[The task] Set down the entries once more, exactly as they are written.

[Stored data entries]

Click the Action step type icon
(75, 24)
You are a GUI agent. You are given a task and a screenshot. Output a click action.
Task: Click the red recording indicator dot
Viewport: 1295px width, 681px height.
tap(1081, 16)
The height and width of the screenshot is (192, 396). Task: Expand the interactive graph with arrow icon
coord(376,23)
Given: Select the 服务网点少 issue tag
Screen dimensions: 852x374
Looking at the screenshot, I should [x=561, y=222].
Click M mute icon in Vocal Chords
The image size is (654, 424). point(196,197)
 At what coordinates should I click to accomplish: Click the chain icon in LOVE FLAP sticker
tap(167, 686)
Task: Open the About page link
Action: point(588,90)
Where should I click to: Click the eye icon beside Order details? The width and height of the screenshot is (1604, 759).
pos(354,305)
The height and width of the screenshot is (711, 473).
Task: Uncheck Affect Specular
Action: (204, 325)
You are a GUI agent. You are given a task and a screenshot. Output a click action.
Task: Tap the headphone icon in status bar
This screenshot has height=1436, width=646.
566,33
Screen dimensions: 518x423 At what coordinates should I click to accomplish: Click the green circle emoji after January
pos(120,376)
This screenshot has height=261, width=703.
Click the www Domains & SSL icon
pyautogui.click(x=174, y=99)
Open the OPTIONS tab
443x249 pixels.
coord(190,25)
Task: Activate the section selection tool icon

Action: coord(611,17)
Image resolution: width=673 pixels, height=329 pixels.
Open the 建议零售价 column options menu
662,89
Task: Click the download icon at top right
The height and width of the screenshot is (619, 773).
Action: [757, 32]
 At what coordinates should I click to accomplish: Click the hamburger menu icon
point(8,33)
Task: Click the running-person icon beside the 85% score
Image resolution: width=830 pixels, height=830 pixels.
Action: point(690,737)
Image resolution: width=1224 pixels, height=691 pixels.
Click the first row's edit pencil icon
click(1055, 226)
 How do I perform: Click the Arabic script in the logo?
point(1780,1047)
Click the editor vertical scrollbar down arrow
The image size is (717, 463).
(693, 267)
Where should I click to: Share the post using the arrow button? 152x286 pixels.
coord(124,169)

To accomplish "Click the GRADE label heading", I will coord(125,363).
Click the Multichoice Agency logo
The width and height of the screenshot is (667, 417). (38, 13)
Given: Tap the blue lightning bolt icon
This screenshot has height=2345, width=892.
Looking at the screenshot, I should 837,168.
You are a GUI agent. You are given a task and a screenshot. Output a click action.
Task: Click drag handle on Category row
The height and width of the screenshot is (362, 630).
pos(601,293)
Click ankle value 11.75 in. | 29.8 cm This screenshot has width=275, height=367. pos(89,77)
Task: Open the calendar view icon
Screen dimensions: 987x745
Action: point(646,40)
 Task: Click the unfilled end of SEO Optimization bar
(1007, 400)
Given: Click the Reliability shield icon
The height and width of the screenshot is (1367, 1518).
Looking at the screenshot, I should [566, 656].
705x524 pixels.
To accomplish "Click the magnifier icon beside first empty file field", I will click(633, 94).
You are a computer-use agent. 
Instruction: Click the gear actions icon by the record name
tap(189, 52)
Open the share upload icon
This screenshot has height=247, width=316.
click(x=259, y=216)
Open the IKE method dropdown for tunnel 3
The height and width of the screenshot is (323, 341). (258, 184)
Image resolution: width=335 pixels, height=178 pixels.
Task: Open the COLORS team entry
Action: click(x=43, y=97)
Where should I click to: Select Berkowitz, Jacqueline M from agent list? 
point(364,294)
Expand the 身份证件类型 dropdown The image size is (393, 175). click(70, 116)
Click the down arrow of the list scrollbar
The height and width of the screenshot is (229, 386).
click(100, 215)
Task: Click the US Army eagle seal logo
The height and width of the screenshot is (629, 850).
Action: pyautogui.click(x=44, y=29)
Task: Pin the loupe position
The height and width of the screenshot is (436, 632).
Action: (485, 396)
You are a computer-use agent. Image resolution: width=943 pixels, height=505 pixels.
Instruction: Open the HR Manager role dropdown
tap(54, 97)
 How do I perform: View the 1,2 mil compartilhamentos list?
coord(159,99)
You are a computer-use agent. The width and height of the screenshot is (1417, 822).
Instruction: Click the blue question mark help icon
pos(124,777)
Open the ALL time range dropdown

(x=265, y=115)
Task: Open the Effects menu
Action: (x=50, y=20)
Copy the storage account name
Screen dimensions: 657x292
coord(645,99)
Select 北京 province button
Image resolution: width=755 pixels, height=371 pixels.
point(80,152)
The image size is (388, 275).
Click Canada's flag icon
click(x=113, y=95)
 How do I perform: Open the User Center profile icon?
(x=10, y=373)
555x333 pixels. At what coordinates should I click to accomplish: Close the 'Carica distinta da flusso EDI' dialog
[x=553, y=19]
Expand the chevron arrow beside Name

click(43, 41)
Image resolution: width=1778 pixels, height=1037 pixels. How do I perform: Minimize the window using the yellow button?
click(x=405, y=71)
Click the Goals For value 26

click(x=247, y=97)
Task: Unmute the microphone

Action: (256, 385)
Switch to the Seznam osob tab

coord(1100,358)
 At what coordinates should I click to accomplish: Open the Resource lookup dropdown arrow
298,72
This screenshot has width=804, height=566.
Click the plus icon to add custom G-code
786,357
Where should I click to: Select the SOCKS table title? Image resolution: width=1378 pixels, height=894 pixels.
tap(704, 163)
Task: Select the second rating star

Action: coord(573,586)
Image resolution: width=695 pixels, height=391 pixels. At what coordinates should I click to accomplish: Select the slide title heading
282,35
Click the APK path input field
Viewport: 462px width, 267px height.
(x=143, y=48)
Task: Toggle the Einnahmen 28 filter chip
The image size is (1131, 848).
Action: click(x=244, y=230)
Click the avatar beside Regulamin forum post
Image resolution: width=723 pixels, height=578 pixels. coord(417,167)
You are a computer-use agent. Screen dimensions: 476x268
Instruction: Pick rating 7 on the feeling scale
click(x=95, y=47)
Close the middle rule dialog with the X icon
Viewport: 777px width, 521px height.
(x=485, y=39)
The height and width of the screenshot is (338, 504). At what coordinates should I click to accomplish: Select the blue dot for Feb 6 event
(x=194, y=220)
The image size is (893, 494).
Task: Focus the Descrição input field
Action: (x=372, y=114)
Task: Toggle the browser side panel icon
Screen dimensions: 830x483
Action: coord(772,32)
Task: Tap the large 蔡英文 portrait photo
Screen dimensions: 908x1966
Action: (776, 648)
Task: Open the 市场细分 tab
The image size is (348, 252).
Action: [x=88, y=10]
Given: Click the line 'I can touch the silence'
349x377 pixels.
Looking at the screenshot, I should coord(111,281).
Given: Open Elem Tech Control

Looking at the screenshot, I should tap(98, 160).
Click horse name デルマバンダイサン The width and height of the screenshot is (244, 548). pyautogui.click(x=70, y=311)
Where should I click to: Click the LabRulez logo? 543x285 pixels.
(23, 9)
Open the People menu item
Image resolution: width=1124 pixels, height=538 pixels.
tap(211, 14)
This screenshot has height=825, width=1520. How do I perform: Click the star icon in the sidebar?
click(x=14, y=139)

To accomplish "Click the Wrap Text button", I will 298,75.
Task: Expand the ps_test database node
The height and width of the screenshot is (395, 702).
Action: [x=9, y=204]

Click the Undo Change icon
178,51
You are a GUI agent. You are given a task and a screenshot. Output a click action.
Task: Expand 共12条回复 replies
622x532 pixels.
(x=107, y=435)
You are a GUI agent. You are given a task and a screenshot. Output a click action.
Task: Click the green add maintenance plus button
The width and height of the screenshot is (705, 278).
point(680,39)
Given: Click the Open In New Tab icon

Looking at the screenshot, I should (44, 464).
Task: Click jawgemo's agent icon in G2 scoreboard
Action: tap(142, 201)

[The answer]
Click the Action step type icon
(75, 24)
You are a GUI agent. You are given a task and a screenshot. Output a click action.
Task: Click the red recording indicator dot
Viewport: 1295px width, 681px height.
tap(1081, 16)
The height and width of the screenshot is (192, 396). Task: Expand the interactive graph with arrow icon
coord(376,23)
Given: Select the 服务网点少 issue tag
Screen dimensions: 852x374
Looking at the screenshot, I should [x=561, y=222].
Click M mute icon in Vocal Chords
The image size is (654, 424). point(196,197)
 At what coordinates should I click to accomplish: Click the chain icon in LOVE FLAP sticker
tap(167, 686)
Task: Open the About page link
Action: point(588,90)
Where should I click to: Click the eye icon beside Order details? The width and height of the screenshot is (1604, 759).
pos(354,305)
The height and width of the screenshot is (711, 473).
Task: Uncheck Affect Specular
Action: (204, 325)
You are a GUI agent. You are given a task and a screenshot. Output a click action.
Task: Tap the headphone icon in status bar
This screenshot has height=1436, width=646.
566,33
Screen dimensions: 518x423 At what coordinates should I click to accomplish: Click the green circle emoji after January
pos(120,376)
This screenshot has height=261, width=703.
Click the www Domains & SSL icon
pyautogui.click(x=174, y=99)
Open the OPTIONS tab
443x249 pixels.
coord(190,25)
Task: Activate the section selection tool icon

Action: coord(611,17)
Image resolution: width=673 pixels, height=329 pixels.
Open the 建议零售价 column options menu
662,89
Task: Click the download icon at top right
The height and width of the screenshot is (619, 773).
Action: [757, 32]
 At what coordinates should I click to accomplish: Click the hamburger menu icon
point(8,33)
Task: Click the running-person icon beside the 85% score
Image resolution: width=830 pixels, height=830 pixels.
Action: point(690,737)
Image resolution: width=1224 pixels, height=691 pixels.
Click the first row's edit pencil icon
click(1055, 226)
 How do I perform: Click the Arabic script in the logo?
point(1780,1047)
Click the editor vertical scrollbar down arrow
The image size is (717, 463).
(693, 267)
Where should I click to: Share the post using the arrow button? 152x286 pixels.
coord(124,169)

To accomplish "Click the GRADE label heading", I will coord(125,363).
Click the Multichoice Agency logo
The width and height of the screenshot is (667, 417). (38, 13)
Given: Tap the blue lightning bolt icon
This screenshot has height=2345, width=892.
Looking at the screenshot, I should 837,168.
You are a GUI agent. You are given a task and a screenshot. Output a click action.
Task: Click drag handle on Category row
The height and width of the screenshot is (362, 630).
pos(601,293)
Click ankle value 11.75 in. | 29.8 cm This screenshot has width=275, height=367. pos(89,77)
Task: Open the calendar view icon
Screen dimensions: 987x745
Action: point(646,40)
 Task: Click the unfilled end of SEO Optimization bar
(1007, 400)
Given: Click the Reliability shield icon
The height and width of the screenshot is (1367, 1518).
Looking at the screenshot, I should [566, 656].
705x524 pixels.
To accomplish "Click the magnifier icon beside first empty file field", I will click(633, 94).
You are a computer-use agent. 
Instruction: Click the gear actions icon by the record name
tap(189, 52)
Open the share upload icon
This screenshot has height=247, width=316.
click(x=259, y=216)
Open the IKE method dropdown for tunnel 3
The height and width of the screenshot is (323, 341). (258, 184)
Image resolution: width=335 pixels, height=178 pixels.
Task: Open the COLORS team entry
Action: click(x=43, y=97)
Where should I click to: Select Berkowitz, Jacqueline M from agent list? 
point(364,294)
Expand the 身份证件类型 dropdown The image size is (393, 175). click(70, 116)
Click the down arrow of the list scrollbar
The height and width of the screenshot is (229, 386).
click(100, 215)
Task: Click the US Army eagle seal logo
The height and width of the screenshot is (629, 850).
Action: pyautogui.click(x=44, y=29)
Task: Pin the loupe position
The height and width of the screenshot is (436, 632).
Action: (485, 396)
You are a computer-use agent. Image resolution: width=943 pixels, height=505 pixels.
Instruction: Open the HR Manager role dropdown
tap(54, 97)
 How do I perform: View the 1,2 mil compartilhamentos list?
coord(159,99)
You are a computer-use agent. The width and height of the screenshot is (1417, 822).
Instruction: Click the blue question mark help icon
pos(124,777)
Open the ALL time range dropdown

(x=265, y=115)
Task: Open the Effects menu
Action: (x=50, y=20)
Copy the storage account name
Screen dimensions: 657x292
coord(645,99)
Select 北京 province button
Image resolution: width=755 pixels, height=371 pixels.
point(80,152)
The image size is (388, 275).
Click Canada's flag icon
click(x=113, y=95)
 How do I perform: Open the User Center profile icon?
(x=10, y=373)
555x333 pixels. At what coordinates should I click to accomplish: Close the 'Carica distinta da flusso EDI' dialog
[x=553, y=19]
Expand the chevron arrow beside Name

click(43, 41)
Image resolution: width=1778 pixels, height=1037 pixels. How do I perform: Minimize the window using the yellow button?
click(x=405, y=71)
Click the Goals For value 26

click(x=247, y=97)
Task: Unmute the microphone

Action: (256, 385)
Switch to the Seznam osob tab

coord(1100,358)
 At what coordinates should I click to accomplish: Open the Resource lookup dropdown arrow
298,72
This screenshot has width=804, height=566.
Click the plus icon to add custom G-code
786,357
Where should I click to: Select the SOCKS table title? Image resolution: width=1378 pixels, height=894 pixels.
tap(704, 163)
Task: Select the second rating star

Action: coord(573,586)
Image resolution: width=695 pixels, height=391 pixels. At what coordinates should I click to accomplish: Select the slide title heading
282,35
Click the APK path input field
Viewport: 462px width, 267px height.
(x=143, y=48)
Task: Toggle the Einnahmen 28 filter chip
The image size is (1131, 848).
Action: click(x=244, y=230)
Click the avatar beside Regulamin forum post
Image resolution: width=723 pixels, height=578 pixels. coord(417,167)
You are a computer-use agent. Screen dimensions: 476x268
Instruction: Pick rating 7 on the feeling scale
click(x=95, y=47)
Close the middle rule dialog with the X icon
Viewport: 777px width, 521px height.
(x=485, y=39)
The height and width of the screenshot is (338, 504). At what coordinates should I click to accomplish: Select the blue dot for Feb 6 event
(x=194, y=220)
The image size is (893, 494).
Task: Focus the Descrição input field
Action: (x=372, y=114)
Task: Toggle the browser side panel icon
Screen dimensions: 830x483
Action: coord(772,32)
Task: Tap the large 蔡英文 portrait photo
Screen dimensions: 908x1966
Action: (776, 648)
Task: Open the 市场细分 tab
The image size is (348, 252).
Action: [x=88, y=10]
Given: Click the line 'I can touch the silence'
349x377 pixels.
Looking at the screenshot, I should coord(111,281).
Given: Open Elem Tech Control

Looking at the screenshot, I should tap(98, 160).
Click horse name デルマバンダイサン The width and height of the screenshot is (244, 548). pyautogui.click(x=70, y=311)
Where should I click to: Click the LabRulez logo? 543x285 pixels.
(23, 9)
Open the People menu item
Image resolution: width=1124 pixels, height=538 pixels.
tap(211, 14)
This screenshot has height=825, width=1520. How do I perform: Click the star icon in the sidebar?
click(x=14, y=139)

To accomplish "Click the Wrap Text button", I will 298,75.
Task: Expand the ps_test database node
The height and width of the screenshot is (395, 702).
Action: [x=9, y=204]

Click the Undo Change icon
178,51
You are a GUI agent. You are given a task and a screenshot. Output a click action.
Task: Expand 共12条回复 replies
622x532 pixels.
(x=107, y=435)
You are a GUI agent. You are given a task and a screenshot. Output a click action.
Task: Click the green add maintenance plus button
The width and height of the screenshot is (705, 278).
point(680,39)
Given: Click the Open In New Tab icon

Looking at the screenshot, I should (44, 464).
Task: Click jawgemo's agent icon in G2 scoreboard
Action: tap(142, 201)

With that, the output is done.